╔══

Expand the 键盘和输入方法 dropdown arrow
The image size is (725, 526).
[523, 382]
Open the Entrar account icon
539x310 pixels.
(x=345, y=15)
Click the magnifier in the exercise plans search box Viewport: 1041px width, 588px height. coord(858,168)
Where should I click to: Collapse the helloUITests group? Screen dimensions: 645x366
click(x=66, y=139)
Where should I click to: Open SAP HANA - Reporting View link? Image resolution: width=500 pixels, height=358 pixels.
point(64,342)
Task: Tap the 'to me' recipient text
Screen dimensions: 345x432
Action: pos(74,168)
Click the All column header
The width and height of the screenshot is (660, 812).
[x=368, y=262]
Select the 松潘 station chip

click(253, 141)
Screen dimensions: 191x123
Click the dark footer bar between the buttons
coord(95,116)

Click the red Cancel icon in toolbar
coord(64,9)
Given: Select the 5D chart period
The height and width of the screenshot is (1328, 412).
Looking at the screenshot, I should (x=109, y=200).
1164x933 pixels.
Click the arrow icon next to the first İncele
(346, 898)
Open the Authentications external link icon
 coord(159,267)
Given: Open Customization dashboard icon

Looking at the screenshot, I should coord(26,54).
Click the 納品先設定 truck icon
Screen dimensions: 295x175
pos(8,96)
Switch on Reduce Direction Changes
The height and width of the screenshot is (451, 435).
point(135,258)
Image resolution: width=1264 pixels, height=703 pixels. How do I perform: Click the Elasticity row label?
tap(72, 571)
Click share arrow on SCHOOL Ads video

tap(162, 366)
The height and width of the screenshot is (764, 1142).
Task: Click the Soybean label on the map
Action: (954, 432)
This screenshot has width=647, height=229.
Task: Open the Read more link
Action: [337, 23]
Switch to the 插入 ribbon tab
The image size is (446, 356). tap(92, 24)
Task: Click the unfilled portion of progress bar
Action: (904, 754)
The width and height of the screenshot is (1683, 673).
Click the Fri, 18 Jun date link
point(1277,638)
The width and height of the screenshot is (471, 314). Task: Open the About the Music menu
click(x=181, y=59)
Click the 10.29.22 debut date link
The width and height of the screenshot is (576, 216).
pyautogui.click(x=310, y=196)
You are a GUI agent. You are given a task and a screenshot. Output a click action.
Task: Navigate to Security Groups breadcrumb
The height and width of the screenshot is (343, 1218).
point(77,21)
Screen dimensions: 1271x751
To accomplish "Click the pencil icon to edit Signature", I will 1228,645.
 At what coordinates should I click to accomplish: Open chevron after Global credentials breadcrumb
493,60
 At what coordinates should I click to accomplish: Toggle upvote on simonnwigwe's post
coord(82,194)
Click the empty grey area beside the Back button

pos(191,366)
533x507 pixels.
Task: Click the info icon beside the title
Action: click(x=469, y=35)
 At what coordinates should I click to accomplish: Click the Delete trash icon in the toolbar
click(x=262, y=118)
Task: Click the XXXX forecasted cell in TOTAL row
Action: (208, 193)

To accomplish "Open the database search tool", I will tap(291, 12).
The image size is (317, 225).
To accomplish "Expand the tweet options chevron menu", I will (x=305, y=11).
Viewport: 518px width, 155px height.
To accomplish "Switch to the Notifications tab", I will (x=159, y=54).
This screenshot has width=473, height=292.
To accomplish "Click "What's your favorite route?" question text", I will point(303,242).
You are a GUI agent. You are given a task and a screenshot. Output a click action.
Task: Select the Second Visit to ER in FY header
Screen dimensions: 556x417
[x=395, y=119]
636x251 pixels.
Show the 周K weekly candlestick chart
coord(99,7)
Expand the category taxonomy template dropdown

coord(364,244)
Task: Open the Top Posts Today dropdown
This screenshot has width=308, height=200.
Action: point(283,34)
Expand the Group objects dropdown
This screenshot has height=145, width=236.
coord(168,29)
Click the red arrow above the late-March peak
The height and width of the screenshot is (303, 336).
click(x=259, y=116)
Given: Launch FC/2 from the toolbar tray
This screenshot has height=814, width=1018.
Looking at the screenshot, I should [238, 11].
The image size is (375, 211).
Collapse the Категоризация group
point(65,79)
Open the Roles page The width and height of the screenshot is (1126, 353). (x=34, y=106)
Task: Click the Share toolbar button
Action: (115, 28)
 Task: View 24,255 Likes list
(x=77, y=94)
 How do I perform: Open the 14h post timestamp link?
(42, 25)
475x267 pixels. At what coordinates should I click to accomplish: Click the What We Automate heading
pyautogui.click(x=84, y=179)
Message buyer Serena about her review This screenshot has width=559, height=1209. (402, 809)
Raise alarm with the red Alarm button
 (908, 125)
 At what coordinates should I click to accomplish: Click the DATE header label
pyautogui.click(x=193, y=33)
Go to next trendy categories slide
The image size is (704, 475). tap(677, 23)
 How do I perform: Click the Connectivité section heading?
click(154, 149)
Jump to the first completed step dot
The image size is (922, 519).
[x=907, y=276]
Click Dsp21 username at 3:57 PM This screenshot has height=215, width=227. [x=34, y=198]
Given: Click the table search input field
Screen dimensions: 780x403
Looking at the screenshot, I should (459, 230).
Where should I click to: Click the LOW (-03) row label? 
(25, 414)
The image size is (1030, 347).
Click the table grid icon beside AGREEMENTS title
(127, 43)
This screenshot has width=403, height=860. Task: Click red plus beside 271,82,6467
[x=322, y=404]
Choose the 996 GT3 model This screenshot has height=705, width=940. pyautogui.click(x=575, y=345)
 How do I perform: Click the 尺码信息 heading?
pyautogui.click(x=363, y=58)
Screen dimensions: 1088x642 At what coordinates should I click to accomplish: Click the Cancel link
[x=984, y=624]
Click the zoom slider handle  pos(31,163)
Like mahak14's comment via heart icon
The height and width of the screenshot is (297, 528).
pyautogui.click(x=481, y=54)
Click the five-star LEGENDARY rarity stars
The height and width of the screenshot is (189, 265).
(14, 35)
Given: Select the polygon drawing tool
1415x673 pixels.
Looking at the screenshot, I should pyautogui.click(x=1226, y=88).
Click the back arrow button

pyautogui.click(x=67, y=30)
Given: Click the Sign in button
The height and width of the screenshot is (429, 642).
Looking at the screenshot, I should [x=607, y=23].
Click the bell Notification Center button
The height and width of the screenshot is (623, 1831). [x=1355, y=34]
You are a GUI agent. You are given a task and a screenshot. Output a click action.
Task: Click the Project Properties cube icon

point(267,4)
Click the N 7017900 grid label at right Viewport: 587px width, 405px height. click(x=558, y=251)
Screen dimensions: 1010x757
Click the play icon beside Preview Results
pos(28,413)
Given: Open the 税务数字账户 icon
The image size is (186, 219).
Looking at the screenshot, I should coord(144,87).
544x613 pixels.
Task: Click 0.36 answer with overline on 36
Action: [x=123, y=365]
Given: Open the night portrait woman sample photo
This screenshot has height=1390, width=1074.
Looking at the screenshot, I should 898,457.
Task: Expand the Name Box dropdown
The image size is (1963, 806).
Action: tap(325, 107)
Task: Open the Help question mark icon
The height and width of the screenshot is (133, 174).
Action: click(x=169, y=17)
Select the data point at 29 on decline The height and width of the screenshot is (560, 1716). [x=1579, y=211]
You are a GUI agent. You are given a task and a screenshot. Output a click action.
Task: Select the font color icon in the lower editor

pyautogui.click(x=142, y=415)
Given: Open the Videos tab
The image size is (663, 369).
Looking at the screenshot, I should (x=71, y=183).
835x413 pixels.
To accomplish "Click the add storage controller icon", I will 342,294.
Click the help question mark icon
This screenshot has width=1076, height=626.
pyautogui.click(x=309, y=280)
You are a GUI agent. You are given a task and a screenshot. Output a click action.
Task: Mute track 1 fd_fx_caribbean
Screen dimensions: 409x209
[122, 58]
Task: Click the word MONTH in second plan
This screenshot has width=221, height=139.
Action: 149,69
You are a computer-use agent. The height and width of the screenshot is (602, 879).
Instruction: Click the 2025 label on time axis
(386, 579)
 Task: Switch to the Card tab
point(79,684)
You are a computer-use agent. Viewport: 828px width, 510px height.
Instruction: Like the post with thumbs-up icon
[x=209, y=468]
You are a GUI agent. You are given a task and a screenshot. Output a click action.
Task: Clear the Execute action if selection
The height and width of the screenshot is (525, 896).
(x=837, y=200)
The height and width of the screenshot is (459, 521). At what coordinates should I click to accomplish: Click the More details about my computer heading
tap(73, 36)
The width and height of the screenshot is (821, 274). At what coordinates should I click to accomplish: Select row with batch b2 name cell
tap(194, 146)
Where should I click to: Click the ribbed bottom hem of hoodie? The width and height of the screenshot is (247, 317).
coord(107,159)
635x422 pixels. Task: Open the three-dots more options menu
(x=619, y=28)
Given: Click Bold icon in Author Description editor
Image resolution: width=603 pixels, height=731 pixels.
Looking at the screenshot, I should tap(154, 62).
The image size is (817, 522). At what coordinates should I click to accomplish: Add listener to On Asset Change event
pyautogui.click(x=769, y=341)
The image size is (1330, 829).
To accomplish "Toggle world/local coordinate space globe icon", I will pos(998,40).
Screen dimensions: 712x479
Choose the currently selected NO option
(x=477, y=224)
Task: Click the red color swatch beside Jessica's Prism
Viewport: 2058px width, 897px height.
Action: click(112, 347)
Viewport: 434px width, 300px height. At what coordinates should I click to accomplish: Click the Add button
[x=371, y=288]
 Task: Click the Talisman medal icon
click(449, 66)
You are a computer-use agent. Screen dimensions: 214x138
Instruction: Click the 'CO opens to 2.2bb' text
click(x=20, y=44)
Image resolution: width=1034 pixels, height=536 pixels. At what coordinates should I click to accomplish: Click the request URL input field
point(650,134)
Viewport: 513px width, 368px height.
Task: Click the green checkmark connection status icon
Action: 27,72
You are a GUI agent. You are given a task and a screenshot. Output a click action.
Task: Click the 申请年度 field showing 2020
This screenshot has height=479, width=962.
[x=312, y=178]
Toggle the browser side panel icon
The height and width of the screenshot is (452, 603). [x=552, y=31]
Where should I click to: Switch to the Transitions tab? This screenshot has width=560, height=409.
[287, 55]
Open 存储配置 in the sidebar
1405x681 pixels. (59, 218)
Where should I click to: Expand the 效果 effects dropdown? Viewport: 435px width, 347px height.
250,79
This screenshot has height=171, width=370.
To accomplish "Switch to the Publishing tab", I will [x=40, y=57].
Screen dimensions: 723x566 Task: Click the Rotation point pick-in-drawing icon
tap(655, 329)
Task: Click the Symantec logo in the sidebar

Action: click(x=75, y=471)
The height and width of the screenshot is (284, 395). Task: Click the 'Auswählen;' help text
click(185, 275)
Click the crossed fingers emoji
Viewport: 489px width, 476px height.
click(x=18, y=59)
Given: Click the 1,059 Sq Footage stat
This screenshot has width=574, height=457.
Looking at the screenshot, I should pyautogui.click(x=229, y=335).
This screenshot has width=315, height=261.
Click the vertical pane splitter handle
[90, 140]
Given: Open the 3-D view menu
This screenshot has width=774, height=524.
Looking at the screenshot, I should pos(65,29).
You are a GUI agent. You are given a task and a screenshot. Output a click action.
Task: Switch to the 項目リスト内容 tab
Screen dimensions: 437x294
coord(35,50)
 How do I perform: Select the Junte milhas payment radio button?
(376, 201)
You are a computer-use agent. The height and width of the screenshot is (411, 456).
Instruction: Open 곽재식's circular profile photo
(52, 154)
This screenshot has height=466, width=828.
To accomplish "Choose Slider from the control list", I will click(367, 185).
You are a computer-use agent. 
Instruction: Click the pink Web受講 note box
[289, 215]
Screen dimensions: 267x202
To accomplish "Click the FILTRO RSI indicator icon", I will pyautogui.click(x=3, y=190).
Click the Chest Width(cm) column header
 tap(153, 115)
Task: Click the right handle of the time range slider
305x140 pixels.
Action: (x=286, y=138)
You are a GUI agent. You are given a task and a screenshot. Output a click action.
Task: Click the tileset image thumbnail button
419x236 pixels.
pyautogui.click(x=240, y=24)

╚══

■ Task
Up to and including the last line of the data, copy each line exactly, starting with the line that contains "Screen dimensions: 723x566".

■ Task output
Screen dimensions: 723x566 Task: Click the Rotation point pick-in-drawing icon
tap(655, 329)
Task: Click the Symantec logo in the sidebar

Action: click(x=75, y=471)
The height and width of the screenshot is (284, 395). Task: Click the 'Auswählen;' help text
click(185, 275)
Click the crossed fingers emoji
Viewport: 489px width, 476px height.
click(x=18, y=59)
Given: Click the 1,059 Sq Footage stat
This screenshot has width=574, height=457.
Looking at the screenshot, I should pyautogui.click(x=229, y=335).
This screenshot has width=315, height=261.
Click the vertical pane splitter handle
[90, 140]
Given: Open the 3-D view menu
This screenshot has width=774, height=524.
Looking at the screenshot, I should pos(65,29).
You are a GUI agent. You are given a task and a screenshot. Output a click action.
Task: Switch to the 項目リスト内容 tab
Screen dimensions: 437x294
coord(35,50)
 How do I perform: Select the Junte milhas payment radio button?
(376, 201)
You are a computer-use agent. The height and width of the screenshot is (411, 456).
Instruction: Open 곽재식's circular profile photo
(52, 154)
This screenshot has height=466, width=828.
To accomplish "Choose Slider from the control list", I will click(367, 185).
You are a computer-use agent. 
Instruction: Click the pink Web受講 note box
[289, 215]
Screen dimensions: 267x202
To accomplish "Click the FILTRO RSI indicator icon", I will pyautogui.click(x=3, y=190).
Click the Chest Width(cm) column header
 tap(153, 115)
Task: Click the right handle of the time range slider
305x140 pixels.
Action: (x=286, y=138)
You are a GUI agent. You are given a task and a screenshot. Output a click action.
Task: Click the tileset image thumbnail button
419x236 pixels.
pyautogui.click(x=240, y=24)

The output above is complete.